I realize that show must select winners who 1) are willing to be on TV and 2) make an interesting story. However, if the people on the show are a realistic profile of the population, I cry for America. About 20% seem reasonable in how they approach their good fortune. The rest are clueless. It is like watching a train wreck. Highly recommended, if for no other reason that to understand what you don't want to do with your money.

The most interesting part is people's perception of wealth. You have people who have won $2 to $3M, giving them an effective income of $60-150K/year (depending on your belief about SWR), living like they are making $500K/year. They clearly have no idea about the relationship between "lump sum wealth" and sustainable income. Multiple houses, multiple new cars, funding business start-ups for families, etc. These are the ones who will be back working in a few years.

The show also confirms that you want NO ONE to know you are financial independent.

There are a few "winners" in all senses of the word who are profiled.
 
I haven't watched it but I am still waiting for my mana from down below. I have this whole strategy already mapped out and when I implement it I won't have to worry about money ever again. Of course the strategy is just a further extension of my FIRE planning with some extra spending and luxuries, that is as long as it meets my minimum requirements otherwise it would just get added to the FIRE pool and sit till I'm ready. And I have been practicing saying "No" for 16 years so I am ready for those unwanted solicitors. If the winnings are big enough I have plans to give each family member a portion and saying don't ask me for anything more I have given you what I feel I can easily part with invest it wisely.

Edit: Of course this is all in my dreams and when I rarely purchase a lottery ticket. I try to avoid gambling at games of chance the money tends to disappear to quickly that way.
 
It's the lump sum option that does them in, I bet. Hard to handle a big windfall. Of course, there's that schadenfreude about someone else's good fortune going bad. I bet there are way more winners who manage the money well, but they don't make good stories (and probably want to stay out of the public eye).

We saw this story while traveling earlier this month: Binghamton woman hits $1M lottery jackpot | pressconnects.com | Press & Sun-Bulletin

Winner gets $1,000/month for life and she's only 34, so likely will get more than the $1 million minimum.

■ **What is asked**:
(A) In the discussion about lottery winners, what share of the people on the show seem reasonable in how they approach their good fortune?
(B) Check each statement against the discussion about lottery winners. For each one, answer yes or no and quote the words that decide it.
(i) The Binghamton winner gets $1,000 a month for life.
(ii) One writer has been practicing saying "No" for 10 years.
(iii) The show confirms that you want everyone to know you are financially independent.
(C) Extend the discussion about lottery winners from its final sentence.

[Text and item location entries]
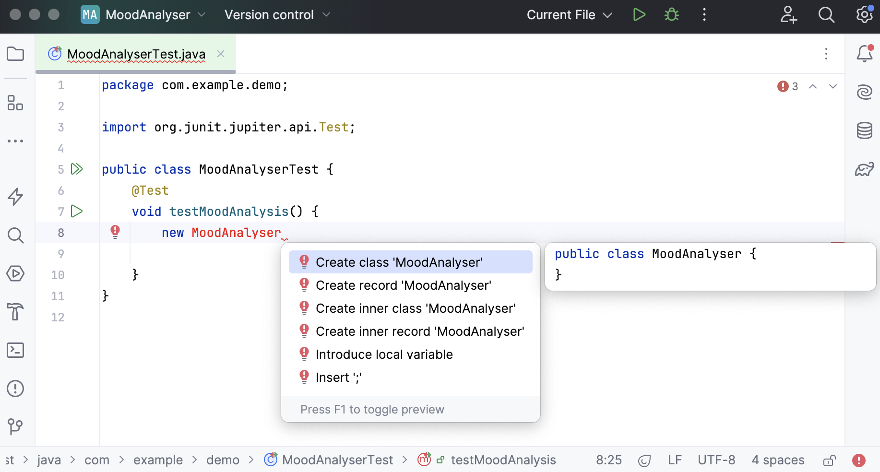Show more tool windows via ellipsis icon
Screen dimensions: 880x472
point(15,141)
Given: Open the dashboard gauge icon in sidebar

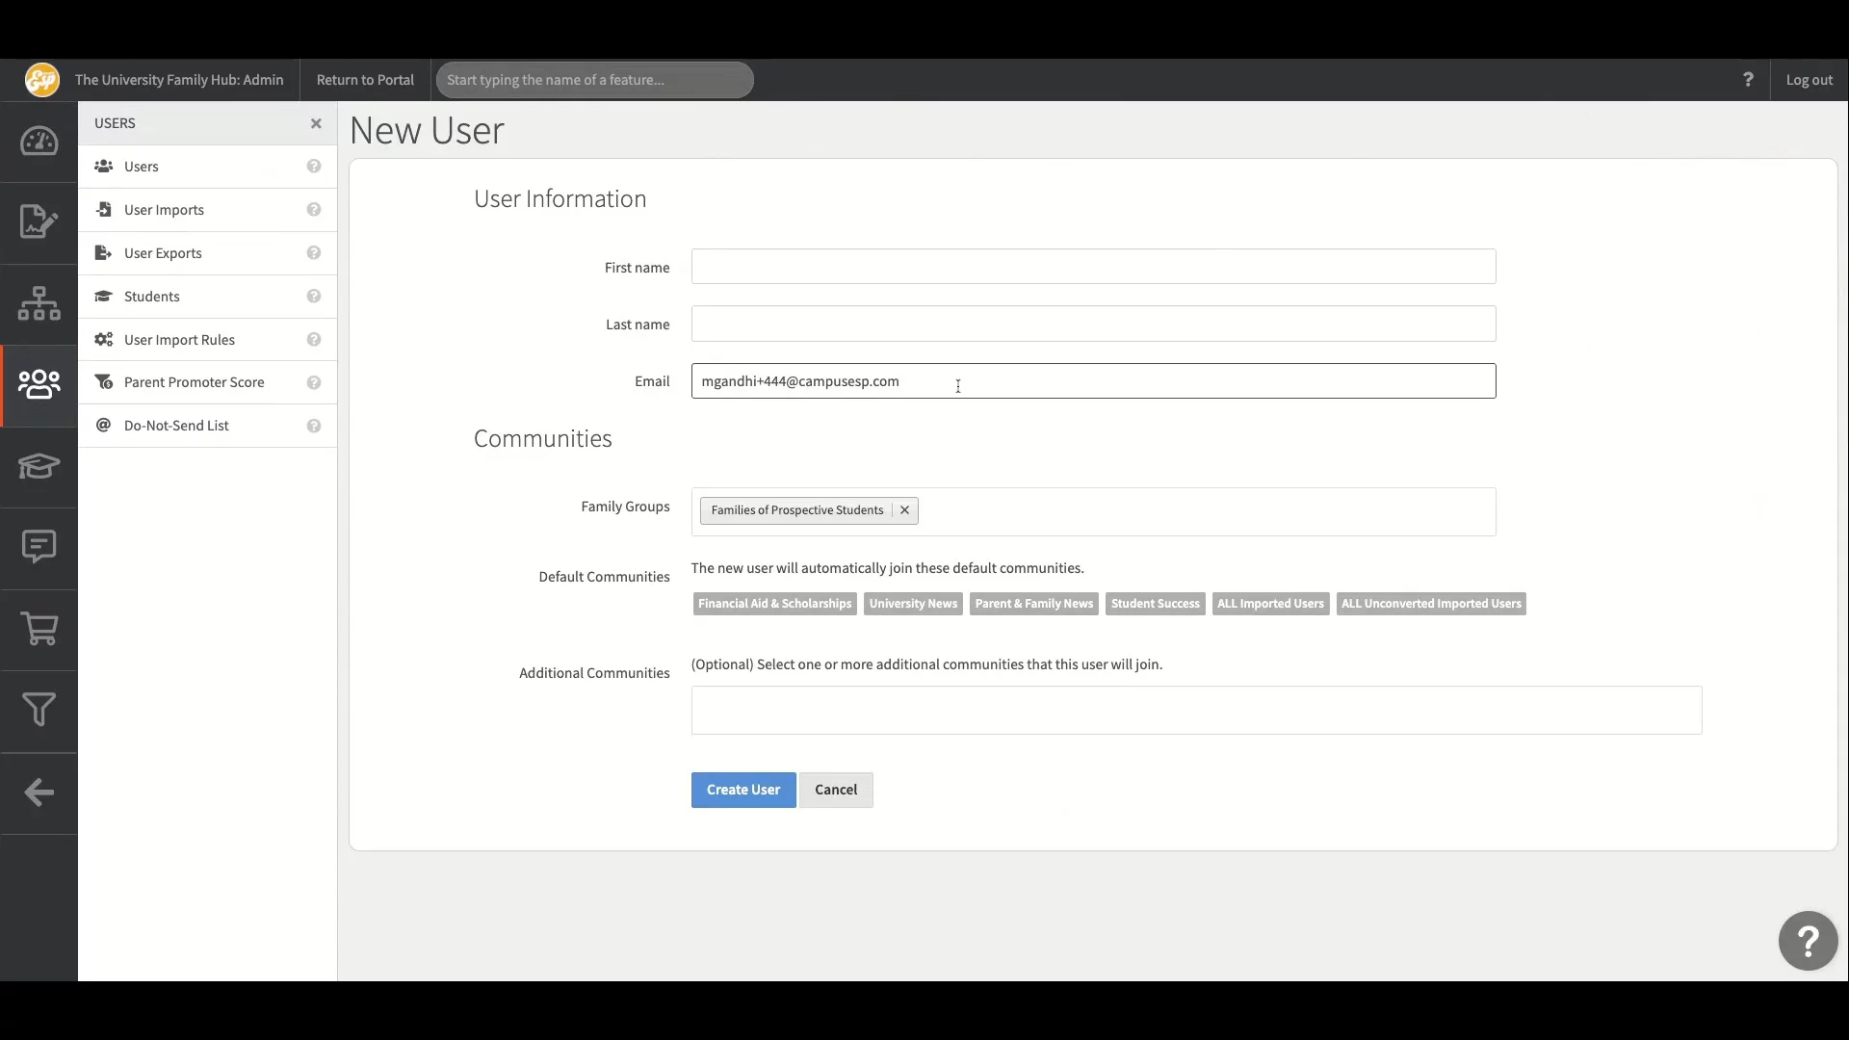Looking at the screenshot, I should coord(39,142).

■ **Written answers**:
(A) About 20%.

(B)
(i) Yes: "Winner gets $1,000/month for life"
(ii) No: "I have been practicing saying "No" for 16 years"
(iii) No: "you want NO ONE to know you are financial independent"

(C)
 
If you do a search on winning a million or winning the lottery you'll find millions of posts. Evidently that's the FIRE plan of most people.

Me personally, I feel as if I have already won the lottery.

Nonetleless, If I won the (real) lottery I would spend half of it on fast cars, fast women, and fast times.

and the other half I would just blow.
 
The most interesting part is people's perception of wealth. You have people who have won $2 to $3M, giving them an effective income of $60-150K/year (depending on your belief about SWR), living like they are making $500K/year. They clearly have no idea about the relationship between "lump sum wealth" and sustainable income. Multiple houses, multiple new cars, funding business start-ups for families, etc. These are the ones who will be back working in a few years.

Before I retired, a low wage guy who worked in our w/h inherited an unexpected sum of about $40k. He quit. People tried telling him it wouldn't last long, but he didn't listen. Not sure whatever happened to him.
 
The show also confirms that you want NO ONE to know you are financial independent.

That should be rule #1 for anyone who has a windfall. Keep your mouth shut.

In the event that I ever had a windfall, I would park it in bank deposits or similar for at least 6 months and carry on as usual before making any big decisions. Of course my chances of receiving a windfall would improve significantly if I actually purchased any lottery tickets.
 
It's the lump sum option that does them in, I bet. Hard to handle a big windfall.

Actually, they profile plenty of annuity winners who borrow against future payments, bankrupting themselves well before the end of the annuity stream.
 
Before I retired, a low wage guy who worked in our w/h inherited an unexpected sum of about $40k. He quit. People tried telling him it wouldn't last long, but he didn't listen. Not sure whatever happened to him.

OK, your guy wins the prize.
 
I was lucky - I won $5M.

Unfortunately, it was paid at $1/year for 5 million years :LOL:
 
I realize that show must select winners who 1) are willing to be on TV and 2) make an interesting story. However, if the people on the show are a realistic profile of the population, I cry for America. About 20% seem reasonable in how they approach their good fortune. The rest are clueless. It is like watching a train wreck. Highly recommended, if for no other reason that to understand what you don't want to do with your money.
We see this all the time on HGTV and other "reality" shows-- the real stories have no drama potential, while the drama queens (and the drama kings) have no story. Or at least there are no new lessons to be learned.

I'm sure that TLC's screening crew passes right by anyone who says: "Yeah, we're going to pay off the mortgage, put some aside for the kid's college fund, and split the rest 50/50 between TIPS and Vanguard's Wellesley." Maybe they give the show candidates a multiple-choice quiz with their screen test?

The show also confirms that you want NO ONE to know you are financial independent.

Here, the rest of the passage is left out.